El régimen de la conformidad
Más adelante en la misma entrevista Rambert dice que le gusta pensar la palabra como trazo de un cuerpo en el espacio y, al mismo tiempo, como trazo de lo que alguien dijo. Cuerpos que danzan, cuerpos que flotan en el escenario siempre móvil que es la página. Voces, acentos, inflexiones, decires. La palabra escrita como huella y signo de vida. Huella que vivifica, produce vida al encontrarse con un lector, una lectora. Lo que me lleva directo a Sadin.

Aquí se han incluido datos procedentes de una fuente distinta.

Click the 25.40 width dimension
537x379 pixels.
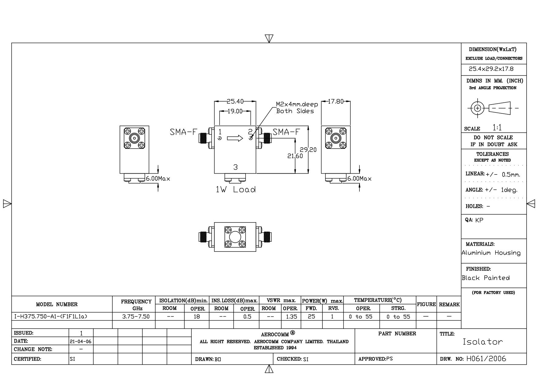235,101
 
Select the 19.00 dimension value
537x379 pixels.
235,111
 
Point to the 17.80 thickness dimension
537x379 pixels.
336,101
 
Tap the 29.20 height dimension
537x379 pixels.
308,150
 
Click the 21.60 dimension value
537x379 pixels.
295,156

Hace unas semanas, el filósofo francés Eric Sadin dio una conferencia en el Museo de Arte Latinoamericano de Buenos Aires. Allí, habló de la escritura necrosada que produce la inteligencia artificial, ésa que se organiza en base a información ya fagocitada y que “genera” textos por correlación. Como los textos predictivos del teléfono. La inteligencia artificial completa lo que se supone que voy a escribir. Sadin señaló (¿nos recordó?) lo que sabemos hace tiempo: lo distintivo del cerebro humano es la asociación, no la correlación.
¡Eureka!
No hay predicción que valga. Cada uno de nosotros hilvana de manera única imágenes, recuerdos, emociones, experiencias. La subjetividad es precisamente que haga sentido un autor al lado de una cantante al lado de un recuerdo de infancia. Cadenas de significantes que sólo cada uno de nosotros es capaz de componer y que, gracias al lenguaje -cualquier lenguaje-, somos capaces de compartir. La asociación, esa cualidad insólita de estar leyendo un poema y que de pronto irrumpa el recuerdo de cómo alguien a quien quisimos sostenía el cigarrillo. O escuchar los primeros acordes de El témpano y que emerja, claro y ancho, el tilo de la casa de la infancia.
Creo que Sadin habla de ese mecanismo único, humano, todopoderoso al que alude Rambert cuando habla del trazo de un cuerpo en el espacio. No hay escritura posible sin cuerpo parlante. Aunque, o precisamente porque, ése es el principio de todos los malos entendidos, el que nos distingue de árboles, bichos y bestias.